> Activity 1
In the diabetes and bowel cancer passage below, return the portion that begins at the words "Scientists tested a" and stops after "of bowel cancer.", copying it word for word.
> Activity 2
Answer each question using the diabetes and bowel cancer passage below.
(a) About how many people gave the blood samples that were tested?
(b) Who led the study?
(c) Which two organizations jointly funded the study?
> Activity 3
List every lifestyle factor that the diabetes and bowel cancer passage below names as known to reduce the risk of diabetes.

> Provided text
.....

People with diabetes could be up to three times more likely to get bowel cancer – according to a report from Cancer Research UK and the Medical Research Council published*(1) today.
Scientists tested a marker of the sugar levels in blood samples*(2) taken from almost 10,000 men and women aged between 45-79 and then checked their medical condition six years later.
They found that people with diabetes – and those with abnormal glucose metabolism which could lead to diabetes – were more likely to develop colon cancer.
Professor Kay-Tee Khaw, who led the study which was jointly funded by Cancer Research UK and the Medical Research Council, says: "The study shows that high sugar levels, even when they are below those of diagnosed diabetes, could be linked to increased risk of bowel cancer.
"More research is needed but if the results of our study are confirmed they would be important in developing prevention strategies."
Earlier research suggested that those lifestyle factors known to reduce the risk of diabetes – such as increased exercise, maintaining a healthy weight and a diet high in fibre – also help to prevent bowel cancer.

.....

> Study material
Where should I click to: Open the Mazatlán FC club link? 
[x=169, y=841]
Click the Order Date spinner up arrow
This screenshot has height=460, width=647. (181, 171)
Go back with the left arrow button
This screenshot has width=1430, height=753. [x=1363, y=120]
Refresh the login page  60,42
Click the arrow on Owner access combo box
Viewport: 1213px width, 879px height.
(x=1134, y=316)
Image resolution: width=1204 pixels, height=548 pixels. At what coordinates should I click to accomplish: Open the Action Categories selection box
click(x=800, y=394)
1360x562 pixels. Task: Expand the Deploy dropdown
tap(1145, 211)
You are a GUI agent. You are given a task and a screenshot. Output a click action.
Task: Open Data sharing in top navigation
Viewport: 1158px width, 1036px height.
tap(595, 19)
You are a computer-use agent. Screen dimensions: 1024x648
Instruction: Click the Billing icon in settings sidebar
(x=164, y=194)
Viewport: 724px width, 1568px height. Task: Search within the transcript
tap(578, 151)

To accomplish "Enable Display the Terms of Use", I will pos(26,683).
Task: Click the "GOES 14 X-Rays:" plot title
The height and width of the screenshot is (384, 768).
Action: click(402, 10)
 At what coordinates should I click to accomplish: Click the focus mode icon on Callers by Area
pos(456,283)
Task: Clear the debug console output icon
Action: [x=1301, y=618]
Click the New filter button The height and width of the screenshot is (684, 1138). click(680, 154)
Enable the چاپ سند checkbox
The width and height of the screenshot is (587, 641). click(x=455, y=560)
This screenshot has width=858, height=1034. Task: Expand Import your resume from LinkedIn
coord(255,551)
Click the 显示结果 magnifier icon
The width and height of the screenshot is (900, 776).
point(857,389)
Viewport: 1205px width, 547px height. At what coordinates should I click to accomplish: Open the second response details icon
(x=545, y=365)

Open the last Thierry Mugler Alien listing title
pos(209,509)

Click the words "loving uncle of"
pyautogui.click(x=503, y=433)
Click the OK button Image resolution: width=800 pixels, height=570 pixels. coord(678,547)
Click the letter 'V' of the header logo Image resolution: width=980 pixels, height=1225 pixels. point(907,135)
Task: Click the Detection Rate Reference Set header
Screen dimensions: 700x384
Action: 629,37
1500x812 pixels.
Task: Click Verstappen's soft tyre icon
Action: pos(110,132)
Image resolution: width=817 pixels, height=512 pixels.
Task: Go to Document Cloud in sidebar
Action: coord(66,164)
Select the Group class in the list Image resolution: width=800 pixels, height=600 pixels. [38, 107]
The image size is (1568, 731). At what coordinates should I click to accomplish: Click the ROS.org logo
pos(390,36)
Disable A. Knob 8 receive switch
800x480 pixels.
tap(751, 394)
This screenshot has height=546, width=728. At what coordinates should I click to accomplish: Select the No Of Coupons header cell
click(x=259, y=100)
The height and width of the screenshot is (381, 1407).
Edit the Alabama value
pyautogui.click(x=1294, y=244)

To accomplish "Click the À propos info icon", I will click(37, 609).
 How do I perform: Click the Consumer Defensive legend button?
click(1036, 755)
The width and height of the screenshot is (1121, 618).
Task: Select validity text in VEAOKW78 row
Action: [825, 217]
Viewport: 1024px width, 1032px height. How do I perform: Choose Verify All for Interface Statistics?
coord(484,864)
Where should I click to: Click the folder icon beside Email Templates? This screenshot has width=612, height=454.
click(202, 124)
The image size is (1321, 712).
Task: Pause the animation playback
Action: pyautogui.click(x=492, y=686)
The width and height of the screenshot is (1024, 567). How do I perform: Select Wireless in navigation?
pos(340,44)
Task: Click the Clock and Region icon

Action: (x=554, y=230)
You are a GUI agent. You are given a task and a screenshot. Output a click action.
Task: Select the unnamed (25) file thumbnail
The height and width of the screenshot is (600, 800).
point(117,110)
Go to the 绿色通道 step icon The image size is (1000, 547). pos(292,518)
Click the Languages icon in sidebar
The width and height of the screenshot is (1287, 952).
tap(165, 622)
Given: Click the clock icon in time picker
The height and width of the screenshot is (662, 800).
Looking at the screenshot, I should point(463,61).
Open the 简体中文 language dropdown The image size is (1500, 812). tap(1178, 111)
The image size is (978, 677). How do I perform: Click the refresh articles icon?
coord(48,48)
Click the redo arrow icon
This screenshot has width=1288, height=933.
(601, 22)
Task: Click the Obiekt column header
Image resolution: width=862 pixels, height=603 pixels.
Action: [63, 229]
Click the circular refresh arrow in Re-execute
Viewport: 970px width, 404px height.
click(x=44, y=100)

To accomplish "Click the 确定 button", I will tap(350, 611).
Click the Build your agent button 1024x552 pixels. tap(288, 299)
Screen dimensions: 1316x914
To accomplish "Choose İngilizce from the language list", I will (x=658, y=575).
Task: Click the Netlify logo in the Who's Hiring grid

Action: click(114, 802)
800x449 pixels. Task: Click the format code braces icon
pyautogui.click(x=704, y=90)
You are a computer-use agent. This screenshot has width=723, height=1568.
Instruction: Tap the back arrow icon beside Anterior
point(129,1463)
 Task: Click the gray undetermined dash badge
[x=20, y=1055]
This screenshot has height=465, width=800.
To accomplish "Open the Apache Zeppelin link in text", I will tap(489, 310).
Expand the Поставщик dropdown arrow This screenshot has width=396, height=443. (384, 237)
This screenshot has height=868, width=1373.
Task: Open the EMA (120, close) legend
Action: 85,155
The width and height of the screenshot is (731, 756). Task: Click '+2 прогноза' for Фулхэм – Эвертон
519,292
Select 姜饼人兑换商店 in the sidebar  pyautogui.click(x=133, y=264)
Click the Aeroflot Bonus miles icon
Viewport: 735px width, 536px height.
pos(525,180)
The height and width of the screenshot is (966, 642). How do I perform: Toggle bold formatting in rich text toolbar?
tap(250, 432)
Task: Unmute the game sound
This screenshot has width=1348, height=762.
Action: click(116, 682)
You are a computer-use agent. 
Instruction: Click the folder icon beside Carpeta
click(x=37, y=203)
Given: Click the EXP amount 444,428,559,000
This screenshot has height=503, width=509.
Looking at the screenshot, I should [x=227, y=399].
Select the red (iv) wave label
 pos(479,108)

.....

> Written response 1
Scientists tested a marker of the sugar levels in blood samples*(2) taken from almost 10,000 men and women aged between 45-79 and then checked their medical condition six years later.
They found that people with diabetes – and those with abnormal glucose metabolism which could lead to diabetes – were more likely to develop colon cancer.
Professor Kay-Tee Khaw, who led the study which was jointly funded by Cancer Research UK and the Medical Research Council, says: "The study shows that high sugar levels, even when they are below those of diagnosed diabetes, could be linked to increased risk of bowel cancer.

> Written response 2
(a) Almost 10,000 men and women.
(b) Professor Kay-Tee Khaw.
(c) Cancer Research UK and the Medical Research Council.

> Written response 3
- Increased exercise
- Maintaining a healthy weight
- A diet high in fibre